Excerto fornecido:
>>

Desconfinados e desmascarados

Crónica de Anselmo Borges 
no Diário de Notícias

Claro que precisamos da devida “distância social” e do confinamento apropriado e, evidentemente, também e sobretudo, da máscara. Para preservarmos a saúde, a nossa e a dos outros. Podemos contagiar-nos uns aos outros e somos responsáveis uns pelos outros. Quem é cristão tem uma razão suplementar para isso: segundo os Evangelhos, um dos interesses e preocupações maiores de Jesus foi a saúde das pessoas. Por isso, não entendo aquele debate à volta da comunhão na mão ou na boca, havendo quem invoque razões para a comunhão na boca. Sempre fui contra a comunhão na boca, pois só damos de comer na boca às crianças. Agora, ainda mais se impõe a comunhão na mão, por causa da preservação da saúde. Ah!, e para quem continua a propugnar a comunhão na boca: não é verdade que provavelmente há línguas mais sujas do que as mãos? 
Mas não foi este tema que me motivou hoje. A questão é mais funda. O que provoca a minha reflexão de hoje são outros confinamentos e outras máscaras, ficando a crónica de hoje para os desconfinamentos e a da próxima semana para os desmascaramentos. Desconfinados e desmascarados.

<<

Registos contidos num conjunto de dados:
>>

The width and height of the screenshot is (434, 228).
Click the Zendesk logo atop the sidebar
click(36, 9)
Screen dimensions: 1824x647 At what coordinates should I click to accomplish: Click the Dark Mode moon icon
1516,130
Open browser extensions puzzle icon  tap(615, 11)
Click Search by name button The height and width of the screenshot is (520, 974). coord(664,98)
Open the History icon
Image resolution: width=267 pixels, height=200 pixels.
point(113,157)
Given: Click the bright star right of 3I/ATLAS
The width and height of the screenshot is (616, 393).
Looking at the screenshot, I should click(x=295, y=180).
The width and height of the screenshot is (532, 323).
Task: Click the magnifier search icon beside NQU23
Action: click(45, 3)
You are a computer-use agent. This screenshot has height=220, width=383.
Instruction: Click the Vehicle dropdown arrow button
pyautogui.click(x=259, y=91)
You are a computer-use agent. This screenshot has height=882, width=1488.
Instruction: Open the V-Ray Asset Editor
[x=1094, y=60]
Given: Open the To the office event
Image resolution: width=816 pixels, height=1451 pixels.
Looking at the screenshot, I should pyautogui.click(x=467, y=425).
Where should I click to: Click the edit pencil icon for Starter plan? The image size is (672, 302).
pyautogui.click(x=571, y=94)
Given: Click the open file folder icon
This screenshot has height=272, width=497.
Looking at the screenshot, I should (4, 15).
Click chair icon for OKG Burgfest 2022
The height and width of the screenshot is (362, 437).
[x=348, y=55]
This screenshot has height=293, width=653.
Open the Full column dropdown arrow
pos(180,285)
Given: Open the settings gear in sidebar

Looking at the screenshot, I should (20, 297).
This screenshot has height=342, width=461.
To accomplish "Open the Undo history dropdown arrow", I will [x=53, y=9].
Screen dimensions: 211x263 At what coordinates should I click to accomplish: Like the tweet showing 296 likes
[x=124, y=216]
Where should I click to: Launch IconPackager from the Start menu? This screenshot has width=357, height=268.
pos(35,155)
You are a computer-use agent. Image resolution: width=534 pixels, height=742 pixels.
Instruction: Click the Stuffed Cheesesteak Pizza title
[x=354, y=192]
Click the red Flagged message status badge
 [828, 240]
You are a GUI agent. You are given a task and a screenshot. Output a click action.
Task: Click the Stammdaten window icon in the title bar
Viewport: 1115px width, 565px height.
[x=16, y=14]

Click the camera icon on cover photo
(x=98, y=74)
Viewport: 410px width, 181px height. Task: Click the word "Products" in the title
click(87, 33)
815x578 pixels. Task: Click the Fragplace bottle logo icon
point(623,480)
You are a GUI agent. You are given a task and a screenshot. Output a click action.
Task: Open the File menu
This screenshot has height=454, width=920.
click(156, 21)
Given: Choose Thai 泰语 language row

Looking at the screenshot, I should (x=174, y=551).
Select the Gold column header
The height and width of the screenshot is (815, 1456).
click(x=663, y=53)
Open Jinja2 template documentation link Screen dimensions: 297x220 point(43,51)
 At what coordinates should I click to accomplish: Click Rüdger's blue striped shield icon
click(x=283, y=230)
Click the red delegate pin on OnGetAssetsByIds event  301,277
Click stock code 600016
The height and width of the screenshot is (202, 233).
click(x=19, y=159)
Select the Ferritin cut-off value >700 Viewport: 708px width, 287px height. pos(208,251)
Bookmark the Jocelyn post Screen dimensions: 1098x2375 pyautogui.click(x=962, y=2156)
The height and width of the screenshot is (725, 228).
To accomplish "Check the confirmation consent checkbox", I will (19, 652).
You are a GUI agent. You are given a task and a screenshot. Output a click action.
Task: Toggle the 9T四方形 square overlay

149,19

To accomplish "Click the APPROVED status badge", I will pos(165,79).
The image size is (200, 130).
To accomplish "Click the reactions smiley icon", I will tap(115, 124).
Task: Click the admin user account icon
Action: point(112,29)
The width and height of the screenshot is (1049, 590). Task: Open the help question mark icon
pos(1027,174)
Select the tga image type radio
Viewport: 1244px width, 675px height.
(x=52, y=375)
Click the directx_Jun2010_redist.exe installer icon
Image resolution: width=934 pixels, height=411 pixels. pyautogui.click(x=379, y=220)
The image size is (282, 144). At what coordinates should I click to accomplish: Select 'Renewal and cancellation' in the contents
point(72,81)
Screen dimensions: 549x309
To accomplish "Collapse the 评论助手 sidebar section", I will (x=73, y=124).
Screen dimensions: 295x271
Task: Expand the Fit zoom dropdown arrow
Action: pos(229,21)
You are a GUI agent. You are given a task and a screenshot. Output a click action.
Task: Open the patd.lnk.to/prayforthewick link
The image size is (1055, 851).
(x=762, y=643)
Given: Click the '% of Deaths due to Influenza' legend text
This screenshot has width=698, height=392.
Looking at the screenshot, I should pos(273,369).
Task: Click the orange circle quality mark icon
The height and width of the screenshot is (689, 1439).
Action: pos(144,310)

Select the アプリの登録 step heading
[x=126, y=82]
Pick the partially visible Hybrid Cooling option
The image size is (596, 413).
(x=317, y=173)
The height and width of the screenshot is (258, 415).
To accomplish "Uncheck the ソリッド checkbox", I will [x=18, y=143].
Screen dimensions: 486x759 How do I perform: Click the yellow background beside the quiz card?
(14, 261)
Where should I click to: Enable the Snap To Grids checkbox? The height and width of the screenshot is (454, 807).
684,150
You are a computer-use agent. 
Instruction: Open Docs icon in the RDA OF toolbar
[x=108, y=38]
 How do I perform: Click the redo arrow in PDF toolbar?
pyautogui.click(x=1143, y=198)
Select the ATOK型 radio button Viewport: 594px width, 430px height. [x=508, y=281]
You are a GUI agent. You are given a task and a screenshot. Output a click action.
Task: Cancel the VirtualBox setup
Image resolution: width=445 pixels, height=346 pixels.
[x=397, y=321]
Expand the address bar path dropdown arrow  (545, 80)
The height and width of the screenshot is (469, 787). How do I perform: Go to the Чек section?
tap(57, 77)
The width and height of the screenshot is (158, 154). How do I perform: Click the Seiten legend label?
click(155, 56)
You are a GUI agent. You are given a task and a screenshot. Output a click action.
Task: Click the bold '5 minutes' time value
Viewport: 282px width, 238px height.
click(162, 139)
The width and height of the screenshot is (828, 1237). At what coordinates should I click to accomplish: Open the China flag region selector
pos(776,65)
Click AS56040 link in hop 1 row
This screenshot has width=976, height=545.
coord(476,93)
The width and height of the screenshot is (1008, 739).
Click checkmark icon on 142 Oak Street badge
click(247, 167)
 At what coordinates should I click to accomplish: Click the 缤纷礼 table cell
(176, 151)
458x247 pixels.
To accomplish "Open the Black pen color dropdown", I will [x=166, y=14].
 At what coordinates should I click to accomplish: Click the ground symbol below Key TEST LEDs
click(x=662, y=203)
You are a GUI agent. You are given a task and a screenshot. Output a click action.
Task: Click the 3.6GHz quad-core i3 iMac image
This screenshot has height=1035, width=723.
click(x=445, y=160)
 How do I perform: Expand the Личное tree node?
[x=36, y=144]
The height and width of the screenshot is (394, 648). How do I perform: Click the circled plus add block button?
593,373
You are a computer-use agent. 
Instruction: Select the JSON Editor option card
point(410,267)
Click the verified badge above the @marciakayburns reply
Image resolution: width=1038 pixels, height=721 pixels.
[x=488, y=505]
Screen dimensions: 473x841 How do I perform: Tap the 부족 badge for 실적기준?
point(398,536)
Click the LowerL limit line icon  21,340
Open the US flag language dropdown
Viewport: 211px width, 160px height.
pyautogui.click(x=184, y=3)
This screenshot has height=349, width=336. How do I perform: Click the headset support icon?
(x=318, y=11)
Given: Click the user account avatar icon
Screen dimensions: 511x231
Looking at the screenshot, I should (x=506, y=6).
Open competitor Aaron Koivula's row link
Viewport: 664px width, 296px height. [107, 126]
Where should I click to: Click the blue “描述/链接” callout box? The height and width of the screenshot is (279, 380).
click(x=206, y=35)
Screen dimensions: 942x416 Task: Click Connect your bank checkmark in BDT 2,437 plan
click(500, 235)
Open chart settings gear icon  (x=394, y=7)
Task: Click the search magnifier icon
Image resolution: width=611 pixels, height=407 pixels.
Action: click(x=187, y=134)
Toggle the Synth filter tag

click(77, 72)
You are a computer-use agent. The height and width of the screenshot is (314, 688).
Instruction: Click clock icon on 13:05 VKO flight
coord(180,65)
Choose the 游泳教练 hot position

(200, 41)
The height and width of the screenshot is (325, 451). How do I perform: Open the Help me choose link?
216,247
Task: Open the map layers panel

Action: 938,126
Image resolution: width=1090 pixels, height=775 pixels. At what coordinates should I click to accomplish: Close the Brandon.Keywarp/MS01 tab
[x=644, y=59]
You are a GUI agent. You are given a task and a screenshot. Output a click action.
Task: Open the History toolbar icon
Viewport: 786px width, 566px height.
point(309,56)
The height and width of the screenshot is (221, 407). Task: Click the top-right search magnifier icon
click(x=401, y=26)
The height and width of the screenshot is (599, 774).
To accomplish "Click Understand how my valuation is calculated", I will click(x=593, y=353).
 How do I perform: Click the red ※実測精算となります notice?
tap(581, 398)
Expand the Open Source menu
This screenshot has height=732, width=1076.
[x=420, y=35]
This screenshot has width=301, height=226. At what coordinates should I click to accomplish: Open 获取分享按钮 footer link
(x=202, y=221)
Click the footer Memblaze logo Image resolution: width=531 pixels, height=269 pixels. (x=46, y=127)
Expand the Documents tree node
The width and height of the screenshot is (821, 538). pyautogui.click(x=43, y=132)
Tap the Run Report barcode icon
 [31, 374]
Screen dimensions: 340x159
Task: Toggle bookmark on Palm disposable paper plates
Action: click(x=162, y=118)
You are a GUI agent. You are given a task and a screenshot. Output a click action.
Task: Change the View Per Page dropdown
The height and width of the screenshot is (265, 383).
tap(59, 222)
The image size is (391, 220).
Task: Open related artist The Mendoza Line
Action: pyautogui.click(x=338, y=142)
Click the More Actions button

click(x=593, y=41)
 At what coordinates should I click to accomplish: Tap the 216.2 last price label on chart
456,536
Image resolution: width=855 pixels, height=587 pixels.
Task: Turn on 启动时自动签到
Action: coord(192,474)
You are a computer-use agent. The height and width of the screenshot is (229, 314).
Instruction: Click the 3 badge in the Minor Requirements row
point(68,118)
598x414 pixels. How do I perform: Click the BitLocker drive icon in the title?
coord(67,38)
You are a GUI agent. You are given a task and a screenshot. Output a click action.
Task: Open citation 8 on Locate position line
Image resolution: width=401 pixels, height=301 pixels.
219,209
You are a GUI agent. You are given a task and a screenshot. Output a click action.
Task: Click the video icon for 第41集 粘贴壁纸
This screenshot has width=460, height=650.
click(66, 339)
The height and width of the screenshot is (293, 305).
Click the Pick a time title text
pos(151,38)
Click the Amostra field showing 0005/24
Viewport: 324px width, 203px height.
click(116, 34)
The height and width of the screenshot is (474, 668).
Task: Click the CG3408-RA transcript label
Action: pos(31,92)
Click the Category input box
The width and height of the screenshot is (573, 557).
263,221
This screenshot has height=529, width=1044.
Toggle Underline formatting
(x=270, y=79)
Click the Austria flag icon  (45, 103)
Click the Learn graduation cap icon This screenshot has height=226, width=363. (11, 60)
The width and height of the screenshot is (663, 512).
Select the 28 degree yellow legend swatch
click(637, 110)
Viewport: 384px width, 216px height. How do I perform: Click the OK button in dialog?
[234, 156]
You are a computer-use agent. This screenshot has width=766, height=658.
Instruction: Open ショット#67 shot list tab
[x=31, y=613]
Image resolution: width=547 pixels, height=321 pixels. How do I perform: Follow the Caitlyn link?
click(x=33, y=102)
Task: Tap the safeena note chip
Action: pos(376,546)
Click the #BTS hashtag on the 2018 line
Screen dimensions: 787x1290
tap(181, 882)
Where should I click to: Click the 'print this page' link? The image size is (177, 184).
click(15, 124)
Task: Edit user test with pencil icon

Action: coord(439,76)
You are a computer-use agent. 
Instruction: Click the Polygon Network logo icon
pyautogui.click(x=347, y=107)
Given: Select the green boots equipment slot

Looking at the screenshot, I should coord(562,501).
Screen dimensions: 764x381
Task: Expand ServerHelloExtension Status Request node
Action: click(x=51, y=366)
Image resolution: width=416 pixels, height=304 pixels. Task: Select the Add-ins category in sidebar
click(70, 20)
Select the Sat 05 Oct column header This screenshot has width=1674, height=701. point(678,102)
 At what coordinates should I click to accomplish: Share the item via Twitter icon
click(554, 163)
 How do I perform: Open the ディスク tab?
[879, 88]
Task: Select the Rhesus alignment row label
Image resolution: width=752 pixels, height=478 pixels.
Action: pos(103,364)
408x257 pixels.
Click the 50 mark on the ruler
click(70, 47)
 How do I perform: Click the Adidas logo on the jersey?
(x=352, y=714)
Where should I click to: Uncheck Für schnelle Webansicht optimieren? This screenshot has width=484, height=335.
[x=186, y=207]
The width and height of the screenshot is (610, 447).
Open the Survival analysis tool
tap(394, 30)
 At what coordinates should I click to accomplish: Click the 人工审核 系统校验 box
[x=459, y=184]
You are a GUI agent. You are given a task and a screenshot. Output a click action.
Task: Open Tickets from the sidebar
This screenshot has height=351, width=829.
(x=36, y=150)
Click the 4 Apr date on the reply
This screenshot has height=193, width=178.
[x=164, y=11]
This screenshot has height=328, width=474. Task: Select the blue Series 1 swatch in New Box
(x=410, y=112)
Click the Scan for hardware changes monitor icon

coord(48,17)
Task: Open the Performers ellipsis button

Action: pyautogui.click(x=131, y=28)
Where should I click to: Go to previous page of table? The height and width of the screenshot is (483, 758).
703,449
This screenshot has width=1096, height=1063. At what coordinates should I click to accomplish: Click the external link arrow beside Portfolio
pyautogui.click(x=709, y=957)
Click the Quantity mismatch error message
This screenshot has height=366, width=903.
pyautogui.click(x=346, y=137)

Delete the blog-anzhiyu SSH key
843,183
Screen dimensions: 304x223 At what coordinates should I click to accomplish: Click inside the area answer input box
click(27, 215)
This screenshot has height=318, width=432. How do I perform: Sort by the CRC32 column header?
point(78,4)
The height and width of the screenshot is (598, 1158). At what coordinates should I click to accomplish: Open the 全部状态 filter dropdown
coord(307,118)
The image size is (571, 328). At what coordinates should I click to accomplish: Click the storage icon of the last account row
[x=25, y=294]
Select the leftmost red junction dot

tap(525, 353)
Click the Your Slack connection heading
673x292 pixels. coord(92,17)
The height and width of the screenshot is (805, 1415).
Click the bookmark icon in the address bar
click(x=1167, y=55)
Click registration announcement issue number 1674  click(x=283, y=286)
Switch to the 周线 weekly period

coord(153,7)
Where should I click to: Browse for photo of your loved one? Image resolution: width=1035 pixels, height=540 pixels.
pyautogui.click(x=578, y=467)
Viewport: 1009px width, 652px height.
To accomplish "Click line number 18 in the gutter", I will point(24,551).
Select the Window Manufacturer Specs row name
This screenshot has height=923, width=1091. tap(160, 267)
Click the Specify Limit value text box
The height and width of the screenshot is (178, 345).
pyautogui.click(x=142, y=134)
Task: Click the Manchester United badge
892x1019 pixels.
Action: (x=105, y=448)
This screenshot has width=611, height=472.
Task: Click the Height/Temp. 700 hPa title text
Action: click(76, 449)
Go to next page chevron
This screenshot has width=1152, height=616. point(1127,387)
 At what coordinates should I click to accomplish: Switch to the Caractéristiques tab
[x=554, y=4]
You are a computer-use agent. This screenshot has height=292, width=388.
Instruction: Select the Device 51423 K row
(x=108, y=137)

<<

Ações necessárias:
(1) Reproduz fielmente o trecho da crónica sobre confinamentos e máscaras que vai desde "Claro que precisamos" até "que as mãos?", inclusive.
(2) Prossegue a crónica sobre confinamentos e máscaras a partir da última frase apresentada.

Respostas por tarefa:
(1)
Claro que precisamos da devida “distância social” e do confinamento apropriado e, evidentemente, também e sobretudo, da máscara. Para preservarmos a saúde, a nossa e a dos outros. Podemos contagiar-nos uns aos outros e somos responsáveis uns pelos outros. Quem é cristão tem uma razão suplementar para isso: segundo os Evangelhos, um dos interesses e preocupações maiores de Jesus foi a saúde das pessoas. Por isso, não entendo aquele debate à volta da comunhão na mão ou na boca, havendo quem invoque razões para a comunhão na boca. Sempre fui contra a comunhão na boca, pois só damos de comer na boca às crianças. Agora, ainda mais se impõe a comunhão na mão, por causa da preservação da saúde. Ah!, e para quem continua a propugnar a comunhão na boca: não é verdade que provavelmente há línguas mais sujas do que as mãos?

(2)
1. Como a gente se sente mal no confinamento! Mas, ao contrário do que pensamos, andamos e somos demasiado confinados, no sentido de auto-centrados, e, por isso, pobres, se não paupérrimos. Afinal, na contradição de nós. Vejamos. 
Uma vez, uma antiga aluna pediu-me para ir à escola onde agora lecciona, para fazer uma palestra sobre o umbigo, esperando ela que fosse falar sobre o egoísmo, o individualismo. Cheguei lá e fui mostrando aos jovens que é verdade que essa expressão de “voltado, voltada para o seu umbigo” é vulgarmente usada com esse sentido. Mas em contradição com o próprio umbigo. De facto, o umbigo é em nós a marca biológica de que não vimos de nós, vimos de uma relação, não somos a nossa origem.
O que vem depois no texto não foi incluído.